Apply what you read =
A. From the Greek class passage on Philippians 2:14, output the section that begins at the words "In Greek class" and ends after the words "indeed he did.".
B. Write the next part of the Greek class passage on Paul's command in Philippians 2:14, picking up after its last sentence.

In Greek class today, we'll be looking at one of the most challenging commands Paul ever gave to one of his congregations. It's Phil. 2:14. I've translated it as follows:
Make it your constant practice to do all things -- no exceptions! -- without grumbling or arguing.
If that doesn't get your attention!
Charles Krauthammer, that famous journalist, was also an author. The last book he wrote is called The Point of It All. It was his final work before his death at the age of 68. Much like Joni Eareckson-Tada, Krauthammer had suffered a paralysis from an accident in his youth. But he was determined, though he was a young man at the time, that the experience would not stop him in his tracks and turn him into a pitiful piece of humanity. On the contrary, he would take life by the horns, and indeed he did.
His son, Daniel Krauthammer, wrote his father's eulogy at the end of the book.

Supplied entries =

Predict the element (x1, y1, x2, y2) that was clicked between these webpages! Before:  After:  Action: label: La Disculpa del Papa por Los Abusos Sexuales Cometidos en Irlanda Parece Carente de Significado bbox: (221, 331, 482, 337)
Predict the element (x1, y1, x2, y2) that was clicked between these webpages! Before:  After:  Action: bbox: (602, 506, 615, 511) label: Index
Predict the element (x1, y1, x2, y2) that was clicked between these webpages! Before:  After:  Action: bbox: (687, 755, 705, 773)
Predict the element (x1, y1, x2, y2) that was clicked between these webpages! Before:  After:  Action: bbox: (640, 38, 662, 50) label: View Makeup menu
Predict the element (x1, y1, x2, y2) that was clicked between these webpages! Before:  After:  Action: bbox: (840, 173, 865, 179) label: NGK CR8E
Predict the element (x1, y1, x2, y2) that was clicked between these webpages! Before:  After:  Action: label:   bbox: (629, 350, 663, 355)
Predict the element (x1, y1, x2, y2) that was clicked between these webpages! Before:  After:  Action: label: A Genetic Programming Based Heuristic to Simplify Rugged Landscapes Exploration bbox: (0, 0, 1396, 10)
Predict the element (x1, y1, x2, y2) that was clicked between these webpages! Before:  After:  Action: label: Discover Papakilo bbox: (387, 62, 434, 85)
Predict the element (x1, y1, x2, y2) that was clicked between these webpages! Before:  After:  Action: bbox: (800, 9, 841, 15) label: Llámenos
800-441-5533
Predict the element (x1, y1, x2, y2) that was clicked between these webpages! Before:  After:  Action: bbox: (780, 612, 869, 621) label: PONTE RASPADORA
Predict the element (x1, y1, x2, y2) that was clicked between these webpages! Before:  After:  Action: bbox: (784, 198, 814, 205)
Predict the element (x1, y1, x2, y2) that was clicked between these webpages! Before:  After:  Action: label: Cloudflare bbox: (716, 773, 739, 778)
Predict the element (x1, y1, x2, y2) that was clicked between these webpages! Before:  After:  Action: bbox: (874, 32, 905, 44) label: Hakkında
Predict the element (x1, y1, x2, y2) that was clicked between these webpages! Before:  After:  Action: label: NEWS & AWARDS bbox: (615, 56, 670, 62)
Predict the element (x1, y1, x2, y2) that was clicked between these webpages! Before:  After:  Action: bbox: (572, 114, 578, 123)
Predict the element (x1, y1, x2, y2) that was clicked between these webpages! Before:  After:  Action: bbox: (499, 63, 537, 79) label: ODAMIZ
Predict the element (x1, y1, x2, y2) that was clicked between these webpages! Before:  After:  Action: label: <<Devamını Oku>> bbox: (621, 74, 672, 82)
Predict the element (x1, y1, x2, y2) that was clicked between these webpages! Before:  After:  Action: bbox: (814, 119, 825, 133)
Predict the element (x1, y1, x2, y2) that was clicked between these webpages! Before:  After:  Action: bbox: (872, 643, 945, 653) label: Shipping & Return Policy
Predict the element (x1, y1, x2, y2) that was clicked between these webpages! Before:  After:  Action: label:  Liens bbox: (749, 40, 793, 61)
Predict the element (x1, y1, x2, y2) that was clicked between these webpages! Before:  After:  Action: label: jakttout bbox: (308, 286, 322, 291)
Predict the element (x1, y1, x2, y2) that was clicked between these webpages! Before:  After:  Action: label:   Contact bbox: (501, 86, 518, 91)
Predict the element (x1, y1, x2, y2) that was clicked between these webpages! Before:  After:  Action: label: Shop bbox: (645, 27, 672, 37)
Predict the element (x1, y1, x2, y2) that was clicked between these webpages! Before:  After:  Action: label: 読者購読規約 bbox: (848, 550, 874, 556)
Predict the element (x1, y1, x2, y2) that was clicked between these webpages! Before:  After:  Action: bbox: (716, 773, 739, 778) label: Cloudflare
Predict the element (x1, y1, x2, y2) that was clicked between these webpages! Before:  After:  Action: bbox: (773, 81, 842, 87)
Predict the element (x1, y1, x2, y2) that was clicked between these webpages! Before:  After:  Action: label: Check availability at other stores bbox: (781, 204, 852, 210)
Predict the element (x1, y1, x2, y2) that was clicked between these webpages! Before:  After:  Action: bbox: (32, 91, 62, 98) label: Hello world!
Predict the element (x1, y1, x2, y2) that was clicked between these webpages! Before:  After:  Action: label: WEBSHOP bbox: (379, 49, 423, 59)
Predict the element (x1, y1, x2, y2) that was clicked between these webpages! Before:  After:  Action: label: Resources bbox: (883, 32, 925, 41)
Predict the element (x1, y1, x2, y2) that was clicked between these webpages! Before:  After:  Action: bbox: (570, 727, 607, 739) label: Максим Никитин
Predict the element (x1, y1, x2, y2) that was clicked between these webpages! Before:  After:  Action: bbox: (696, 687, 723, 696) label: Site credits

Responses per task =
A.
In Greek class today, we'll be looking at one of the most challenging commands Paul ever gave to one of his congregations. It's Phil. 2:14. I've translated it as follows:
Make it your constant practice to do all things -- no exceptions! -- without grumbling or arguing.
If that doesn't get your attention!
Charles Krauthammer, that famous journalist, was also an author. The last book he wrote is called The Point of It All. It was his final work before his death at the age of 68. Much like Joni Eareckson-Tada, Krauthammer had suffered a paralysis from an accident in his youth. But he was determined, though he was a young man at the time, that the experience would not stop him in his tracks and turn him into a pitiful piece of humanity. On the contrary, he would take life by the horns, and indeed he did.

B.
It's a beautiful piece. Here are his words as he remembered the life of his father:
Don't be defined by what life throws at you and you cannot control. Accept the hand you are dealt, with grace. And then go on to play that hand as joyously and industriously and vigorously as you can.
What magnificent words.
There's no reason a trial in our lives should ever go to waste. The Philippians, beset by persecution without and quarrelling within, needed to learn that lesson.
When you and I face the trials of life, rather than grousing about them and complaining about them and thereby making other people miserable because of our trial, we can learn to endure it and go through it with a sense of satisfaction and peace that God is at work. When we handle trials God's way rather in the flesh, we realize that our character is being cultivated.
One day, long after I'm gone, how will my children and grandchildren remember me? Will they think of me as a bitter old man who grumbled and complained about what he was called upon to endure in life? Or will they remember me as someone who gladly accepted the hand he was dealt and who played that hand with all the passion and enthusiasm he could muster?
Father, may it be the latter, I pray.